Rafe: All right, Patrick. Well, that was extremely helpful. And it turns out as a layman, I needed a layman's definition. So I'm feeling a lot better now as we move on into the podcast, but help me with another key aspect of this, which is, so you are our in-house evangelist at Mellon, when it comes to biophysical economics. You also happen to be a portfolio manager for opportunistic strategies and have a hand on the tiller with a lot of the small mid cap stocks. So tell me, how are you applying biophysical economic theory in a day-to-day sense with your investing?
Patrick: I think a couple of ways. I mean, one, I'd say that biophysical economics for me is a, since it's a very different way of maybe looking at some of the economic function that goes on in the world. It allows us to sort of maybe see themes and emerging themes that may not be obvious to others. Right? An example of this would be, I think most people listening to this would probably be familiar with sort of the growth in renewable energy as part of the grid. And, but do we understand some of the maybe biophysical constraints of that, right? It's not really, it's something where you could just take out fossil fuels and put in renewables. Other things have to happen there, and it's going to have other second order effects on the grid and on where capital needs to go.

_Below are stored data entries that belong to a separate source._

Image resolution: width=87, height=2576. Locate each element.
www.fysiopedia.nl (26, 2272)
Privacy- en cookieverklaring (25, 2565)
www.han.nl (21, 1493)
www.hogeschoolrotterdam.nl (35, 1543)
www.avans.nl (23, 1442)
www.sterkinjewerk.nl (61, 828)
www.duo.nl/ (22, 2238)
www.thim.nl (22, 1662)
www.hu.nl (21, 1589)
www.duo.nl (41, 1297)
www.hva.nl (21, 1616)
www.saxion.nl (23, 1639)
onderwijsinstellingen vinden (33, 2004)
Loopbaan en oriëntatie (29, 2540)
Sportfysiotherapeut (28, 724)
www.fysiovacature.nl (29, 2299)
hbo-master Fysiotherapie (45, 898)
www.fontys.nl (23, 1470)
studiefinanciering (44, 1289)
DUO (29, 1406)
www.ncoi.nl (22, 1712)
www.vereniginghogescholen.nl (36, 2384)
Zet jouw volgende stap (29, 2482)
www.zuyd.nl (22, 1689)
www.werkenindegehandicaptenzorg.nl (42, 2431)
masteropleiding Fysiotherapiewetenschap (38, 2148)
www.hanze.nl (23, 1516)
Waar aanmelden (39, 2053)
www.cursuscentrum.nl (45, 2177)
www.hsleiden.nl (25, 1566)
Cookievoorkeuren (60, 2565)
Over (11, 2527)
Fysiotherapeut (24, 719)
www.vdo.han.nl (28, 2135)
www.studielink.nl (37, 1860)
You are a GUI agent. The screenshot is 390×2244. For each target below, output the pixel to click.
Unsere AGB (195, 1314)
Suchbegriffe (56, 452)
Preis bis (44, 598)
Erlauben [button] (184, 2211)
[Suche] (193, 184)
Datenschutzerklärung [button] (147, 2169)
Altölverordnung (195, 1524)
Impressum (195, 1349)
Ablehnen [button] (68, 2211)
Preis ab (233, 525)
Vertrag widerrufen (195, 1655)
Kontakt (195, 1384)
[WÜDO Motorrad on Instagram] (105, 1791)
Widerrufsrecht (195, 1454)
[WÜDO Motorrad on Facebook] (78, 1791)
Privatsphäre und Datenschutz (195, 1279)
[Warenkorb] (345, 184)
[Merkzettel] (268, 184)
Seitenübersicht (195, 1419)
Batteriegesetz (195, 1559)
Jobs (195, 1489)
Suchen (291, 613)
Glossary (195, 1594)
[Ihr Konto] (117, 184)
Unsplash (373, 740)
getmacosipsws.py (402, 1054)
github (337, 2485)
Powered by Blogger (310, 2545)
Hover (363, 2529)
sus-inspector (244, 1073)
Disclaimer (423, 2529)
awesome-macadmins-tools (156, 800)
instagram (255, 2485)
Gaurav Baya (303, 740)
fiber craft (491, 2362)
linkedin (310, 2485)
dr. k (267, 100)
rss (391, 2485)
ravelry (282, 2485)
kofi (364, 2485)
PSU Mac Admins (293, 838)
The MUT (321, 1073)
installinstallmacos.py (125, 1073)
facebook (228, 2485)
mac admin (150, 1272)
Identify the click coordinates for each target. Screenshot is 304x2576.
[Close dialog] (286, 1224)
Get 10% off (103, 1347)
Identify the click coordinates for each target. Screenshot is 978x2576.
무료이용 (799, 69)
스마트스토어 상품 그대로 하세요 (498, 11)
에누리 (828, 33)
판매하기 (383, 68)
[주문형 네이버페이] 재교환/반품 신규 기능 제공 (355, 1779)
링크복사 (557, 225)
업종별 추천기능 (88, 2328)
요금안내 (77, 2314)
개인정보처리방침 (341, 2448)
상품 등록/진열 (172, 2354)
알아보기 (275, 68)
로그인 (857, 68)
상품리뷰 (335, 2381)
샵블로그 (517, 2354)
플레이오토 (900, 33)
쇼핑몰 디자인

That creates some, some long dated themes. And so, how does that translate maybe for, and this would kind of get to the second part, how does that translate for looking at, from a bottom up, at stocks. And say, when you're trying to understand the intrinsic value of a business, is what we do with every single company we're looking at on the opportunistic side, it's to look at what we think the cashflow is of this business will be over, not just the most immediate or forecast period and what we think is kind of more normalized, and then we have to have some assumptions about what it may grow at beyond maybe the next few years that we can really see. And to raise our confidence in that forecast one way or the other, it helps to have sort of a theme behind it that we know will have some legs.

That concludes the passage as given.